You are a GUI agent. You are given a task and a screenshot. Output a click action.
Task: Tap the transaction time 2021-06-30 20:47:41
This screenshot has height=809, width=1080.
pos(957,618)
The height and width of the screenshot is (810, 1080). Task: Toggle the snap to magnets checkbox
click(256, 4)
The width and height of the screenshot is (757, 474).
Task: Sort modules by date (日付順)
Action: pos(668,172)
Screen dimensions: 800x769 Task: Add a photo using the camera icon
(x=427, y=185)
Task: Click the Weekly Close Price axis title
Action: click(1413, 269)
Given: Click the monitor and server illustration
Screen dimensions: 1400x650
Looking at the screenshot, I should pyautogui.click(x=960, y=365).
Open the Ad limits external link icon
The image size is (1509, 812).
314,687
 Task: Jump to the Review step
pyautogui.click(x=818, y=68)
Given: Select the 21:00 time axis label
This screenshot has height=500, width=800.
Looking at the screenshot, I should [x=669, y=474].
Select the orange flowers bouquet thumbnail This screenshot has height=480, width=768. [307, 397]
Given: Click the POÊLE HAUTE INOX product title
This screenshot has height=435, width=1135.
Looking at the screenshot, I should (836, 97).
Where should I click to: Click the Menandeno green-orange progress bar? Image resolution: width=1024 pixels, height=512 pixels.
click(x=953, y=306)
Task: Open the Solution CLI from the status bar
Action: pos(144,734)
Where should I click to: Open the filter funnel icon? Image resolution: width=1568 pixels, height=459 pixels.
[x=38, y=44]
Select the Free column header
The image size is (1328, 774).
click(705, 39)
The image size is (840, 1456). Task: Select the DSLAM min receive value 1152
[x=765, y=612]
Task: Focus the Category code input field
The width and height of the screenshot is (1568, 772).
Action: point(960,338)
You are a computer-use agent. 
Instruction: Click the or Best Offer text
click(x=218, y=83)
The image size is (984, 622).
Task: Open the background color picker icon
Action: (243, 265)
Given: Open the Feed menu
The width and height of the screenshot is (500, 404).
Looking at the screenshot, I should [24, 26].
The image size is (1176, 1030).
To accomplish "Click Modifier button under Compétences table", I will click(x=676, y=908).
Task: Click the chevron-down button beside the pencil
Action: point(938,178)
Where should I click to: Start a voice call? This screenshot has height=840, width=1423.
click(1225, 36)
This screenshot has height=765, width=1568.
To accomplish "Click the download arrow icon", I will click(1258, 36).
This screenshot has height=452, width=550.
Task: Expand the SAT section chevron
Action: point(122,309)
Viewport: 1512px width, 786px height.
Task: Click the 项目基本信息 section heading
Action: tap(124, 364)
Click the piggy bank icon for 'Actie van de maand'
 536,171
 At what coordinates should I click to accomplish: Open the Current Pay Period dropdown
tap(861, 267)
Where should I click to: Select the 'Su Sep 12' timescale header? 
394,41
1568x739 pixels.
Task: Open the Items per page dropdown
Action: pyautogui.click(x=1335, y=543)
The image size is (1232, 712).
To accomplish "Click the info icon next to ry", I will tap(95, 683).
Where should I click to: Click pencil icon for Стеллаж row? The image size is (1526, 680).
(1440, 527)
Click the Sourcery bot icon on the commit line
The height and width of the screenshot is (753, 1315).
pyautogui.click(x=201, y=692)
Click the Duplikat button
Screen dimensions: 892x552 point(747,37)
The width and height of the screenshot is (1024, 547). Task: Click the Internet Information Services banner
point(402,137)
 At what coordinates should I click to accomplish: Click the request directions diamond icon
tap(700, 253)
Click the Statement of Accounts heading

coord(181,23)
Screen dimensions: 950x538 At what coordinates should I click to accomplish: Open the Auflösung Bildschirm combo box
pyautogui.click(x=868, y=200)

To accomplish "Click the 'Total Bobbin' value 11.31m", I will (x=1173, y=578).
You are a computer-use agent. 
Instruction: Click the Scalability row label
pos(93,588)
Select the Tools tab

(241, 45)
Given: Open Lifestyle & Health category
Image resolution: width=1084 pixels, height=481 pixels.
══════════════════════════════
- **Exercise**:
Render the entries from their first line through the line containing "Action: pos(144,734)", both ends included, as a Markdown table with the columns Row and Line. Number each line and omit blank lines.

- **Result below**:
| Row | Line |
|---|---|
| 1 | You are a GUI agent. You are given a task and a screenshot. Output a click action. |
| 2 | Task: Tap the transaction time 2021-06-30 20:47:41 |
| 3 | This screenshot has height=809, width=1080. |
| 4 | pos(957,618) |
| 5 | The height and width of the screenshot is (810, 1080). Task: Toggle the snap to magnets checkbox |
| 6 | click(256, 4) |
| 7 | The width and height of the screenshot is (757, 474). |
| 8 | Task: Sort modules by date (日付順) |
| 9 | Action: pos(668,172) |
| 10 | Screen dimensions: 800x769 Task: Add a photo using the camera icon |
| 11 | (x=427, y=185) |
| 12 | Task: Click the Weekly Close Price axis title |
| 13 | Action: click(1413, 269) |
| 14 | Given: Click the monitor and server illustration |
| 15 | Screen dimensions: 1400x650 |
| 16 | Looking at the screenshot, I should pyautogui.click(x=960, y=365). |
| 17 | Open the Ad limits external link icon |
| 18 | The image size is (1509, 812). |
| 19 | 314,687 |
| 20 |  Task: Jump to the Review step |
| 21 | pyautogui.click(x=818, y=68) |
| 22 | Given: Select the 21:00 time axis label |
| 23 | This screenshot has height=500, width=800. |
| 24 | Looking at the screenshot, I should [x=669, y=474]. |
| 25 | Select the orange flowers bouquet thumbnail This screenshot has height=480, width=768. [307, 397] |
| 26 | Given: Click the POÊLE HAUTE INOX product title |
| 27 | This screenshot has height=435, width=1135. |
| 28 | Looking at the screenshot, I should (836, 97). |
| 29 | Where should I click to: Click the Menandeno green-orange progress bar? Image resolution: width=1024 pixels, height=512 pixels. |
| 30 | click(x=953, y=306) |
| 31 | Task: Open the Solution CLI from the status bar |
| 32 | Action: pos(144,734) |